American econometrician and professor

Peter Louis Pedroni is an American econometrician and Professor of Economics at Williams College. An active researcher in economics and econometrics, his areas of expertise include stationary and non-stationary panel time series methods, international finance, economic development, and economic growth.
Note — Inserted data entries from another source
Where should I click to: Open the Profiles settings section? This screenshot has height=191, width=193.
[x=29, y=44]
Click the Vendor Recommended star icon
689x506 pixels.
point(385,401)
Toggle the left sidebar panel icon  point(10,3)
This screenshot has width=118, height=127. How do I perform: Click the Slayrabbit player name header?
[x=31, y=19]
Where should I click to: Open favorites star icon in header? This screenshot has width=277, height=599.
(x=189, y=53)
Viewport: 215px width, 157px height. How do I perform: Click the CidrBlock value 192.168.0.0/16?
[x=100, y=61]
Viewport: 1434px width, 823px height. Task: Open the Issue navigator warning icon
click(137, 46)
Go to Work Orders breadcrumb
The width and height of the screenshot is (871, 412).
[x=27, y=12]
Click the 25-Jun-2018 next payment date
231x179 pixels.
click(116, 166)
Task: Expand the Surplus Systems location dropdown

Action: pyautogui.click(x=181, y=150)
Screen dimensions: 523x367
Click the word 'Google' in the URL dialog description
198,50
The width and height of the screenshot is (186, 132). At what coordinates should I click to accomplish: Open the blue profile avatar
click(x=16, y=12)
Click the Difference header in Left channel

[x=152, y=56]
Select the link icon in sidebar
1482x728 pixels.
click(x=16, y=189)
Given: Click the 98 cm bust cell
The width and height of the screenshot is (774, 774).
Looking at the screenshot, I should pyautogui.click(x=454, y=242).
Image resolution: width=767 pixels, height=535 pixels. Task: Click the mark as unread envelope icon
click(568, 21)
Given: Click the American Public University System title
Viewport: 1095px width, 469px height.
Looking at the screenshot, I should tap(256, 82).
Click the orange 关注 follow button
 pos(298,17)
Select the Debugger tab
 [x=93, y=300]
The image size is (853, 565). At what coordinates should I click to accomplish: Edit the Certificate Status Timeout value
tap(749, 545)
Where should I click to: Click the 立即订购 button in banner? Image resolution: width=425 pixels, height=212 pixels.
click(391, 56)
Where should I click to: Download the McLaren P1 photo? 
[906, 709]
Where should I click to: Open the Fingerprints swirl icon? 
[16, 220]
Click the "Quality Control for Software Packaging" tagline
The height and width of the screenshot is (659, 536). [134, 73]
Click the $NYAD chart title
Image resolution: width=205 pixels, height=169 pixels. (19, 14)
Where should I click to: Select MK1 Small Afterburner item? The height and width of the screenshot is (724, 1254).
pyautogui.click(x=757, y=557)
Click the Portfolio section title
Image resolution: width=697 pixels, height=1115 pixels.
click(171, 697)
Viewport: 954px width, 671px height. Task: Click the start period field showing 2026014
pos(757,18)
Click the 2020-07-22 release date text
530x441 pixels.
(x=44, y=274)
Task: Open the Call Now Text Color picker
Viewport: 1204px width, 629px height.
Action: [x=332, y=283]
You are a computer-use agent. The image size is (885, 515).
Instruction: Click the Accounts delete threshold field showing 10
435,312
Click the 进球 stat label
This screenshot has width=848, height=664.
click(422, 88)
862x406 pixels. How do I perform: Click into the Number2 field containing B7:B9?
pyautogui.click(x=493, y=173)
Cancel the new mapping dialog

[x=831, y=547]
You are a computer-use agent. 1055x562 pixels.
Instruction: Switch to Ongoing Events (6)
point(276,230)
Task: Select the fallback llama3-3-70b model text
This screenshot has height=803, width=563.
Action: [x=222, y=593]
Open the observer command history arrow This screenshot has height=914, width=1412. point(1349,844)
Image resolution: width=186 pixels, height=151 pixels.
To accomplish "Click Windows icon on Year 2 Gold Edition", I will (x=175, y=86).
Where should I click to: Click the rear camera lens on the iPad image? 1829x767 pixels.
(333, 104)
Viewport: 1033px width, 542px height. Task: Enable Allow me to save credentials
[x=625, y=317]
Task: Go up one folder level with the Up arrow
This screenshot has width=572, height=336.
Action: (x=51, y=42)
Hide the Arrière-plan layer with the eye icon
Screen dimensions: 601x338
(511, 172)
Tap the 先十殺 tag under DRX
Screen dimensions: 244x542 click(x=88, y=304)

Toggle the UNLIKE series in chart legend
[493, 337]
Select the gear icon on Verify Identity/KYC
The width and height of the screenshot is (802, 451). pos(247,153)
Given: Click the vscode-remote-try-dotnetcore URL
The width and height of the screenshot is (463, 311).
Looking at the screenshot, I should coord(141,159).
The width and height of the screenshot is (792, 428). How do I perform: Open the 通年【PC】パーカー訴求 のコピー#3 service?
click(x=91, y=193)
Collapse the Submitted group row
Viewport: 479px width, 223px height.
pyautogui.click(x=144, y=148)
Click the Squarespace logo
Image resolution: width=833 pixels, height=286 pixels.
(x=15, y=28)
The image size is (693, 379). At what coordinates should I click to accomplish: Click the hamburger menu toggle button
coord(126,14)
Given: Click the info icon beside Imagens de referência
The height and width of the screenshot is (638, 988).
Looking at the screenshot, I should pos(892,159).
With over 17,000 references to his academic research, Pedroni stands among the most cited professors at Williams College.

== Career ==

Pedroni obtained his undergraduate degree in economics, math, and international affairs magna cum laude in 1986 from Miami University. He obtained a M.A. (1992) and a M.Phil. (1993) in economics from Columbia University, where he specialized in empirical macro, time series, and international finance. Under the supervision of Robert Mundell and Richard Clarida, Pedroni obtained a Ph.D. (1993) in Economics from Columbia University, writing his dissertation on Panel Cointegration, Endogenous Growth and Business Cycles in Open Economies. Between 1997 and 2000, he worked as a visiting assistant professor of economics at Boston College and Cornell University.

Between 1994 and 2003, he held the position of assistant professor of economics at Indiana University and Williams College. From 2004 to 2005, he held the title of visiting associate professor and Clayton Fellow in International Economics at Rice University. Since 2004, Pedroni has been a tenured professor of economics at Williams College.